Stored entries
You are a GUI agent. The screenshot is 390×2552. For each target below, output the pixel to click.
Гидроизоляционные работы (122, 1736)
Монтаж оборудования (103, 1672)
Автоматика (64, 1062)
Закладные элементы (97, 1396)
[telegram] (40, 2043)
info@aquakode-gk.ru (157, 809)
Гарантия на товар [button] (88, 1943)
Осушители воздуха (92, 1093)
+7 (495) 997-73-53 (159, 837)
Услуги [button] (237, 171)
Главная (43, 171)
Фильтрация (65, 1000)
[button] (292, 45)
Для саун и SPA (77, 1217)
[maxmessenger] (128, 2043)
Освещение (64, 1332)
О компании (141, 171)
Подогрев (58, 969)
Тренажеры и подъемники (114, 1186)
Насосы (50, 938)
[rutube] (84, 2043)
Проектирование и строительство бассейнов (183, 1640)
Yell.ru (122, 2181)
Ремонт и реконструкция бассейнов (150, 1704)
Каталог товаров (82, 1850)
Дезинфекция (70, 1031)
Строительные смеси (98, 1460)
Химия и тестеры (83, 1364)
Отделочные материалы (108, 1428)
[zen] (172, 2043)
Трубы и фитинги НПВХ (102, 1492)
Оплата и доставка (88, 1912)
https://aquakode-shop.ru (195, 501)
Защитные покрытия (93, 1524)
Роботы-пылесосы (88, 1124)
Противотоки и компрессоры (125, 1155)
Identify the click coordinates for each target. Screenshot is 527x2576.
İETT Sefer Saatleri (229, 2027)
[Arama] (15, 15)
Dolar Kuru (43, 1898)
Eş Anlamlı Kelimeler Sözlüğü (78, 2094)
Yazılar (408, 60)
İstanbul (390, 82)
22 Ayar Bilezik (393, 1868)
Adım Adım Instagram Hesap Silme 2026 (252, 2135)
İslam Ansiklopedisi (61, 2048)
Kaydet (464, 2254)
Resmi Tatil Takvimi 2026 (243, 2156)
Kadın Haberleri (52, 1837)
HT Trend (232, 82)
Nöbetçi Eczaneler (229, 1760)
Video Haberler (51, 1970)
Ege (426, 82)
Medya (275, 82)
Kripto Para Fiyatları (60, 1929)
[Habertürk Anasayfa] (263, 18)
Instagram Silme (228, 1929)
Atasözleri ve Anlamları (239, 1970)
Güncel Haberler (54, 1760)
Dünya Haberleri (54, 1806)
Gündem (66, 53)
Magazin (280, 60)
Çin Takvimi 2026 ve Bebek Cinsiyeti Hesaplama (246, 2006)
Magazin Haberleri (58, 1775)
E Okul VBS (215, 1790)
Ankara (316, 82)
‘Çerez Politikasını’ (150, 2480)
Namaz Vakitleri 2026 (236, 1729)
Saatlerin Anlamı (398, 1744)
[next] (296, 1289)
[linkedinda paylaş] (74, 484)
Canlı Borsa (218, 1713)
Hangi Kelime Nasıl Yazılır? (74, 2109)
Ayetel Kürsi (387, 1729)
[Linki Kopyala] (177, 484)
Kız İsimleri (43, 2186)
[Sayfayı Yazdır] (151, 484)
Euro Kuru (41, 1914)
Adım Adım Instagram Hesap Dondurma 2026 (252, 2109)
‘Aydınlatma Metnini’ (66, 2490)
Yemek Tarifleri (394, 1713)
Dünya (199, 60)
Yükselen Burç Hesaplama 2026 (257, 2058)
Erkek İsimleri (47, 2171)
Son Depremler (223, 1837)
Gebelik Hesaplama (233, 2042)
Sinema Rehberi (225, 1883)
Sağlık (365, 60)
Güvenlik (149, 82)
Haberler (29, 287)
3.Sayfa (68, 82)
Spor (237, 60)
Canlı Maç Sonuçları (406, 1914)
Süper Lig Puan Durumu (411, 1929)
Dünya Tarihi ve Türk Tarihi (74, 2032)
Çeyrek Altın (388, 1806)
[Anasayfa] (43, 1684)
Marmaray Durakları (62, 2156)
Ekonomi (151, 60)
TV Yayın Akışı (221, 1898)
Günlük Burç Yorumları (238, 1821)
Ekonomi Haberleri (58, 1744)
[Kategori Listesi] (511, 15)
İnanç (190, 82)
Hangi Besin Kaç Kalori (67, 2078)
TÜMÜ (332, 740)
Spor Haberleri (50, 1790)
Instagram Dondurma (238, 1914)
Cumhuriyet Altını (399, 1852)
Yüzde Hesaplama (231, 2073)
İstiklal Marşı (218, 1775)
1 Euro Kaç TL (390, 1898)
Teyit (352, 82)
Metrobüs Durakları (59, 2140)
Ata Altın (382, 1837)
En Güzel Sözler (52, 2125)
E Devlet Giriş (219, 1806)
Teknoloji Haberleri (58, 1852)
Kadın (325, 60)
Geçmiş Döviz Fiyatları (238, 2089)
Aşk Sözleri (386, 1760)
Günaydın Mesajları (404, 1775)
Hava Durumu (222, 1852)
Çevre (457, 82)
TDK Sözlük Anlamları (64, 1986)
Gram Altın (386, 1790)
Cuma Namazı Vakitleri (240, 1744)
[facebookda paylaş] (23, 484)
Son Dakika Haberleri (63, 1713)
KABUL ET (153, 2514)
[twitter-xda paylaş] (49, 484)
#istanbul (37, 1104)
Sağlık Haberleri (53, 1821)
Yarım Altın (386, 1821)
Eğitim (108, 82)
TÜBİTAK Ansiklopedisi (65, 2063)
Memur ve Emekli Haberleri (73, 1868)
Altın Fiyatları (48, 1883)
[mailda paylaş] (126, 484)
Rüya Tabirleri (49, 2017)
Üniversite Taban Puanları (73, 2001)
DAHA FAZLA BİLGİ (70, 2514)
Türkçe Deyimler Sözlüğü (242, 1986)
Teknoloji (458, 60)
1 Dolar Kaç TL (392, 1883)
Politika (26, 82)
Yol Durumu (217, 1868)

[Aim of the task]
Each entry above should be restated exactly as supplied.

[Finished exercise]
You are a GUI agent. The screenshot is 390×2552. For each target below, output the pixel to click.
Гидроизоляционные работы (122, 1736)
Монтаж оборудования (103, 1672)
Автоматика (64, 1062)
Закладные элементы (97, 1396)
[telegram] (40, 2043)
info@aquakode-gk.ru (157, 809)
Гарантия на товар [button] (88, 1943)
Осушители воздуха (92, 1093)
+7 (495) 997-73-53 (159, 837)
Услуги [button] (237, 171)
Главная (43, 171)
Фильтрация (65, 1000)
[button] (292, 45)
Для саун и SPA (77, 1217)
[maxmessenger] (128, 2043)
Освещение (64, 1332)
О компании (141, 171)
Подогрев (58, 969)
Тренажеры и подъемники (114, 1186)
Насосы (50, 938)
[rutube] (84, 2043)
Проектирование и строительство бассейнов (183, 1640)
Yell.ru (122, 2181)
Ремонт и реконструкция бассейнов (150, 1704)
Каталог товаров (82, 1850)
Дезинфекция (70, 1031)
Строительные смеси (98, 1460)
Химия и тестеры (83, 1364)
Отделочные материалы (108, 1428)
[zen] (172, 2043)
Трубы и фитинги НПВХ (102, 1492)
Оплата и доставка (88, 1912)
https://aquakode-shop.ru (195, 501)
Защитные покрытия (93, 1524)
Роботы-пылесосы (88, 1124)
Противотоки и компрессоры (125, 1155)
Identify the click coordinates for each target. Screenshot is 527x2576.
İETT Sefer Saatleri (229, 2027)
[Arama] (15, 15)
Dolar Kuru (43, 1898)
Eş Anlamlı Kelimeler Sözlüğü (78, 2094)
Yazılar (408, 60)
İstanbul (390, 82)
22 Ayar Bilezik (393, 1868)
Adım Adım Instagram Hesap Silme 2026 (252, 2135)
İslam Ansiklopedisi (61, 2048)
Kaydet (464, 2254)
Resmi Tatil Takvimi 2026 (243, 2156)
Kadın Haberleri (52, 1837)
HT Trend (232, 82)
Nöbetçi Eczaneler (229, 1760)
Video Haberler (51, 1970)
Ege (426, 82)
Medya (275, 82)
Kripto Para Fiyatları (60, 1929)
[Habertürk Anasayfa] (263, 18)
Instagram Silme (228, 1929)
Atasözleri ve Anlamları (239, 1970)
Güncel Haberler (54, 1760)
Dünya Haberleri (54, 1806)
Gündem (66, 53)
Magazin (280, 60)
Çin Takvimi 2026 ve Bebek Cinsiyeti Hesaplama (246, 2006)
Magazin Haberleri (58, 1775)
E Okul VBS (215, 1790)
Ankara (316, 82)
‘Çerez Politikasını’ (150, 2480)
Namaz Vakitleri 2026 (236, 1729)
Saatlerin Anlamı (398, 1744)
[next] (296, 1289)
[linkedinda paylaş] (74, 484)
Canlı Borsa (218, 1713)
Hangi Kelime Nasıl Yazılır? (74, 2109)
Ayetel Kürsi (387, 1729)
[Linki Kopyala] (177, 484)
Kız İsimleri (43, 2186)
[Sayfayı Yazdır] (151, 484)
Euro Kuru (41, 1914)
Adım Adım Instagram Hesap Dondurma 2026 (252, 2109)
‘Aydınlatma Metnini’ (66, 2490)
Yemek Tarifleri (394, 1713)
Dünya (199, 60)
Yükselen Burç Hesaplama 2026 (257, 2058)
Erkek İsimleri (47, 2171)
Son Depremler (223, 1837)
Gebelik Hesaplama (233, 2042)
Sinema Rehberi (225, 1883)
Sağlık (365, 60)
Güvenlik (149, 82)
Haberler (29, 287)
3.Sayfa (68, 82)
Spor (237, 60)
Canlı Maç Sonuçları (406, 1914)
Süper Lig Puan Durumu (411, 1929)
Dünya Tarihi ve Türk Tarihi (74, 2032)
Çeyrek Altın (388, 1806)
[Anasayfa] (43, 1684)
Marmaray Durakları (62, 2156)
Ekonomi (151, 60)
TV Yayın Akışı (221, 1898)
Günlük Burç Yorumları (238, 1821)
Ekonomi Haberleri (58, 1744)
[Kategori Listesi] (511, 15)
İnanç (190, 82)
Hangi Besin Kaç Kalori (67, 2078)
TÜMÜ (332, 740)
Spor Haberleri (50, 1790)
Instagram Dondurma (238, 1914)
Cumhuriyet Altını (399, 1852)
Yüzde Hesaplama (231, 2073)
İstiklal Marşı (218, 1775)
1 Euro Kaç TL (390, 1898)
Teyit (352, 82)
Metrobüs Durakları (59, 2140)
Ata Altın (382, 1837)
En Güzel Sözler (52, 2125)
E Devlet Giriş (219, 1806)
Teknoloji Haberleri (58, 1852)
Kadın (325, 60)
Geçmiş Döviz Fiyatları (238, 2089)
Aşk Sözleri (386, 1760)
Günaydın Mesajları (404, 1775)
Hava Durumu (222, 1852)
Çevre (457, 82)
TDK Sözlük Anlamları (64, 1986)
Gram Altın (386, 1790)
Cuma Namazı Vakitleri (240, 1744)
[facebookda paylaş] (23, 484)
Son Dakika Haberleri (63, 1713)
KABUL ET (153, 2514)
[twitter-xda paylaş] (49, 484)
#istanbul (37, 1104)
Sağlık Haberleri (53, 1821)
Yarım Altın (386, 1821)
Eğitim (108, 82)
TÜBİTAK Ansiklopedisi (65, 2063)
Memur ve Emekli Haberleri (73, 1868)
Altın Fiyatları (48, 1883)
[mailda paylaş] (126, 484)
Rüya Tabirleri (49, 2017)
Üniversite Taban Puanları (73, 2001)
DAHA FAZLA BİLGİ (70, 2514)
Türkçe Deyimler Sözlüğü (242, 1986)
Teknoloji (458, 60)
1 Dolar Kaç TL (392, 1883)
Politika (26, 82)
Yol Durumu (217, 1868)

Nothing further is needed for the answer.